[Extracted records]

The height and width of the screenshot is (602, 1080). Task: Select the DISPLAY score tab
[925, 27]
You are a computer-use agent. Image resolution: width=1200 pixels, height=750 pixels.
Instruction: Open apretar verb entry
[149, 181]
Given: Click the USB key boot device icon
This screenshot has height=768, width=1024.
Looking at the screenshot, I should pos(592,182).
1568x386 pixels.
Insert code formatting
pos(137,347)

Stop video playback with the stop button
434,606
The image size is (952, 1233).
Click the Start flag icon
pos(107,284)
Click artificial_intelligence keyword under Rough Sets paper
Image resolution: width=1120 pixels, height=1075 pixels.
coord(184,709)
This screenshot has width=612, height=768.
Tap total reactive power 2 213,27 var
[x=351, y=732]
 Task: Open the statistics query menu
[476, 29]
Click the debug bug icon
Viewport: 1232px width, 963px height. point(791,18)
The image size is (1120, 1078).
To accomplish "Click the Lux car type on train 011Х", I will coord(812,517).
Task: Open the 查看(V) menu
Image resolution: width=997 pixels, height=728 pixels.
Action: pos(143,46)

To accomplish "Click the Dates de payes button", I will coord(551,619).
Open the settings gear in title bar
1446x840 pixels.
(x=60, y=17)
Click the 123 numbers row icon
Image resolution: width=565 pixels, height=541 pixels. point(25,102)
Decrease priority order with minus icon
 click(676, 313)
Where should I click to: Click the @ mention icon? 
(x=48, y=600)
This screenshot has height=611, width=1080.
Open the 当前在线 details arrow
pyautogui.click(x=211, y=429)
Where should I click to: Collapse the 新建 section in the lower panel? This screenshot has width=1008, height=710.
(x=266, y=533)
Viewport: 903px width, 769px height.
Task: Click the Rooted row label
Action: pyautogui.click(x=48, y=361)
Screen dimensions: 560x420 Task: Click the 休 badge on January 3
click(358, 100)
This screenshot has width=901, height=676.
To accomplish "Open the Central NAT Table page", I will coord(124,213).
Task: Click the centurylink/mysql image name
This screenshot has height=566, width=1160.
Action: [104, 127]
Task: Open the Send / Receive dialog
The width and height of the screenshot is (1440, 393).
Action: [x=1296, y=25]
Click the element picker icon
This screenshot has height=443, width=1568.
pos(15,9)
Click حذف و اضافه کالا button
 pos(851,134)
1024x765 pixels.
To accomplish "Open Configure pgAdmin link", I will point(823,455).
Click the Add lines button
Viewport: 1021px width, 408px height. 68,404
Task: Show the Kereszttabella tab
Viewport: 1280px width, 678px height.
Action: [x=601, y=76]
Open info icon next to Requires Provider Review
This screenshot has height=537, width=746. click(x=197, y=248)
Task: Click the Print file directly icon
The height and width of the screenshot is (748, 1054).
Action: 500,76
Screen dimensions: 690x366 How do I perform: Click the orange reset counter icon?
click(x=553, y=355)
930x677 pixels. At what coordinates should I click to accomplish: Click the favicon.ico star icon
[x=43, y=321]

Exercise directions -> Please return the data above exactly as given.

Completed exercise ->
The height and width of the screenshot is (602, 1080). Task: Select the DISPLAY score tab
[925, 27]
You are a computer-use agent. Image resolution: width=1200 pixels, height=750 pixels.
Instruction: Open apretar verb entry
[149, 181]
Given: Click the USB key boot device icon
This screenshot has height=768, width=1024.
Looking at the screenshot, I should pos(592,182).
1568x386 pixels.
Insert code formatting
pos(137,347)

Stop video playback with the stop button
434,606
The image size is (952, 1233).
Click the Start flag icon
pos(107,284)
Click artificial_intelligence keyword under Rough Sets paper
Image resolution: width=1120 pixels, height=1075 pixels.
coord(184,709)
This screenshot has width=612, height=768.
Tap total reactive power 2 213,27 var
[x=351, y=732]
 Task: Open the statistics query menu
[476, 29]
Click the debug bug icon
Viewport: 1232px width, 963px height. point(791,18)
The image size is (1120, 1078).
To accomplish "Click the Lux car type on train 011Х", I will coord(812,517).
Task: Open the 查看(V) menu
Image resolution: width=997 pixels, height=728 pixels.
Action: pos(143,46)

To accomplish "Click the Dates de payes button", I will coord(551,619).
Open the settings gear in title bar
1446x840 pixels.
(x=60, y=17)
Click the 123 numbers row icon
Image resolution: width=565 pixels, height=541 pixels. point(25,102)
Decrease priority order with minus icon
 click(676, 313)
Where should I click to: Click the @ mention icon? 
(x=48, y=600)
This screenshot has height=611, width=1080.
Open the 当前在线 details arrow
pyautogui.click(x=211, y=429)
Where should I click to: Collapse the 新建 section in the lower panel? This screenshot has width=1008, height=710.
(x=266, y=533)
Viewport: 903px width, 769px height.
Task: Click the Rooted row label
Action: pyautogui.click(x=48, y=361)
Screen dimensions: 560x420 Task: Click the 休 badge on January 3
click(358, 100)
This screenshot has width=901, height=676.
To accomplish "Open the Central NAT Table page", I will coord(124,213).
Task: Click the centurylink/mysql image name
This screenshot has height=566, width=1160.
Action: [104, 127]
Task: Open the Send / Receive dialog
The width and height of the screenshot is (1440, 393).
Action: [x=1296, y=25]
Click the element picker icon
This screenshot has height=443, width=1568.
pos(15,9)
Click حذف و اضافه کالا button
 pos(851,134)
1024x765 pixels.
To accomplish "Open Configure pgAdmin link", I will point(823,455).
Click the Add lines button
Viewport: 1021px width, 408px height. 68,404
Task: Show the Kereszttabella tab
Viewport: 1280px width, 678px height.
Action: [x=601, y=76]
Open info icon next to Requires Provider Review
This screenshot has height=537, width=746. click(x=197, y=248)
Task: Click the Print file directly icon
The height and width of the screenshot is (748, 1054).
Action: 500,76
Screen dimensions: 690x366 How do I perform: Click the orange reset counter icon?
click(x=553, y=355)
930x677 pixels. At what coordinates should I click to accomplish: Click the favicon.ico star icon
[x=43, y=321]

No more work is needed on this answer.